▶ **Objetivos**
A) Reproduza fielmente o trecho do texto sobre Raduan Nassar que vai de "É incomum, em" até "caminho (contos, 1994).".
B) Segundo o texto sobre Raduan Nassar, a qual instituição o autor doou a fazenda onde morou durante 30 anos?
C) Dê prosseguimento ao texto sobre Raduan Nassar a partir da última frase apresentada.

▶ **Excerto**
Nassar, Raduan. Um copo de cólera. São Paulo: Cultura, 1978.

Maria Eduarda Brum Silva Gomes
Ilustração: Nina Nunes

É incomum, em literatura, autores com uma dicção ficcional tão própria que, já no ato de estreia, fixam-se no cânone. Mais inusual ainda é quando esses autores, por decisão própria, mantêm a sua produção enxuta, afastando-se do ofício de escritor depois do reconhecimento da crítica. É o caso de Raduan Nassar (Pindorama, SP, 1935), que conteve a unicidade, complexidade e força de sua escrita em apenas três livros: Lavoura arcaica (romance, 1975), Um copo de cólera (novela, 1978) e Menina a caminho (contos, 1994).

Nassar, filho de imigrantes libaneses, mudou-se do interior para a capital do estado de São Paulo na década de 1950. Conforme Felinto (2021), o autor manteve-se em Pinheiros, trabalhando no armarinho da família paralelamente aos estudos nos cursos de Letras, Direito e Filosofia, este último, formação em que se licenciou. Na década seguinte, dedicou-se ao jornal semanal que mantinha com os irmãos, até sua estreia literária, no ano de 1975.

Depois do sucesso obtido com a crítica e o público, Nassar abdicou da literatura e passou a se dedicar à agricultura, ofício este que durou três décadas, até que, como fazendeiro, aposentou-se e retornou para a cidade de São Paulo. A exemplo de sua inclinação às causas sociais e ao fazer científico, Nassar doou a fazenda onde residiu durante 30 anos para a UFSCar (Universidade Federal de São Carlos), de modo a, em suas palavras, “retribuir” o que a sociedade brasileira lhe ofertou.

▶ **Dados fornecidos**
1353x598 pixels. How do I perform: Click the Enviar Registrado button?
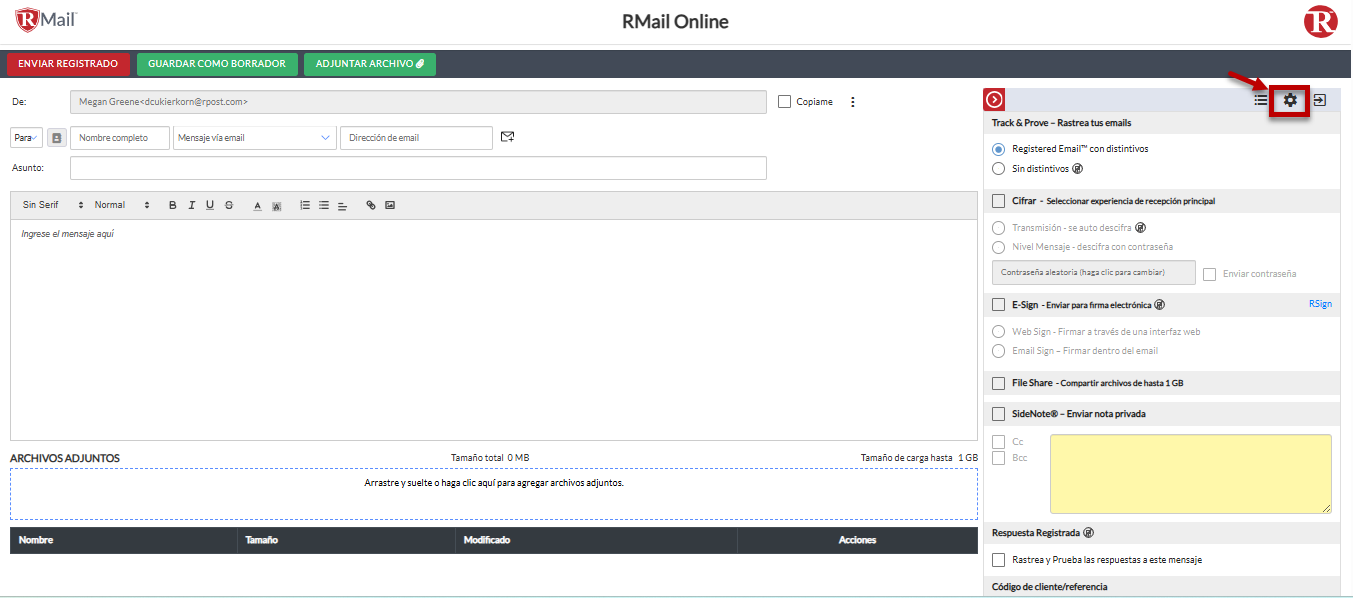click(68, 64)
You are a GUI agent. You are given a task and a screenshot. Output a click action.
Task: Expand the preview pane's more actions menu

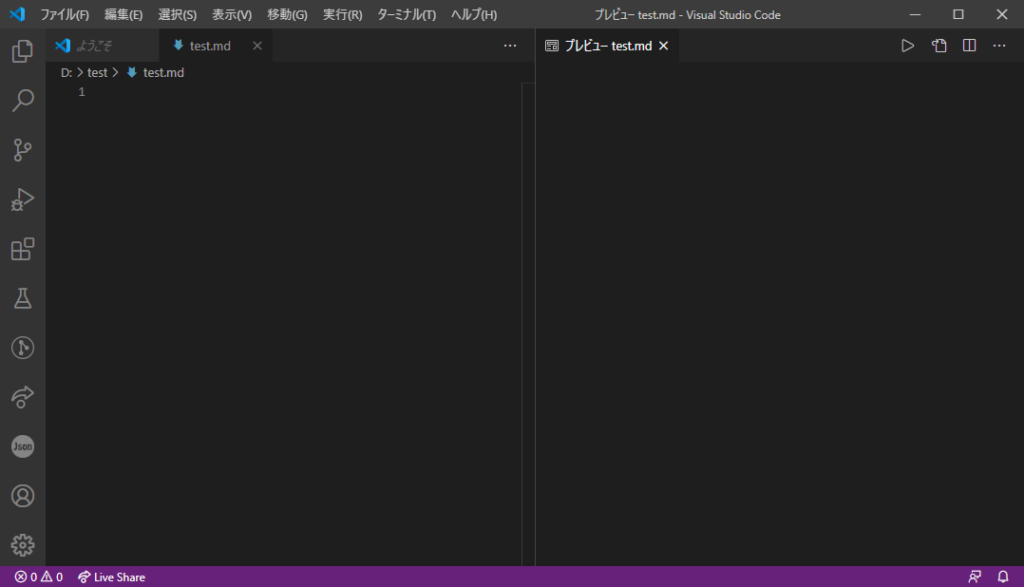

▶ **Respostas**
A)
É incomum, em literatura, autores com uma dicção ficcional tão própria que, já no ato de estreia, fixam-se no cânone. Mais inusual ainda é quando esses autores, por decisão própria, mantêm a sua produção enxuta, afastando-se do ofício de escritor depois do reconhecimento da crítica. É o caso de Raduan Nassar (Pindorama, SP, 1935), que conteve a unicidade, complexidade e força de sua escrita em apenas três livros: Lavoura arcaica (romance, 1975), Um copo de cólera (novela, 1978) e Menina a caminho (contos, 1994).

B) À UFSCar (Universidade Federal de São Carlos).

C)
A escrita empreendida por Nassar é arquitetada, em um de seus pilares, pela densidade e robustez de sua linguagem. Os três livros publicados foram escritos quase que simultaneamente, durante a década de 1970, alçando um projeto literário bastante sólido e encerrado – haja vista que não foi acrescido desde então.

É notável que a ficção nassariana ganha muita força na condensação dos textos em formas breves. Impera, tanto na estrutura formal, como no conteúdo dos livros, um eixo organizador sempre limítrofe, que se vale de poucas personagens, cenários e instrumentos para desenrolar situações, elas também fronteiriças, difíceis ou intrincadas, que tratam de personagens com problemas e conflitos psicológicos patentes.

Em Um copo de cólera, segunda publicação de Nassar, a forma da novela é utilizada de modo circular, abrindo inúmeras trilhas significativas, as quais não se deixam esgotar. No âmbito do enredo, o livro organiza, em sete partes, o conflito e a resolução de uma briga de casal. São eles: “A chegada”, “Na cama”, “O levantar”, “O banho”, “O café da manhã”, “O esporro” e, novamente, “A chegada”.

Esmiuçando e localizando a trama, é dado o espaço de uma chácara, em meio rural. Depois de uma noite de amor tórrido, e relativa tranquilidade, a cólera do narrador, “Ele”, é disparada por um motivo fútil: a invasão de formigas em sua cerca-viva. A partir do descontentamento, ele arrasta a mulher e os funcionários da chácara para o núcleo de sua chaga, fazendo-os, especialmente “Ela”, interlocutores de sua raiva.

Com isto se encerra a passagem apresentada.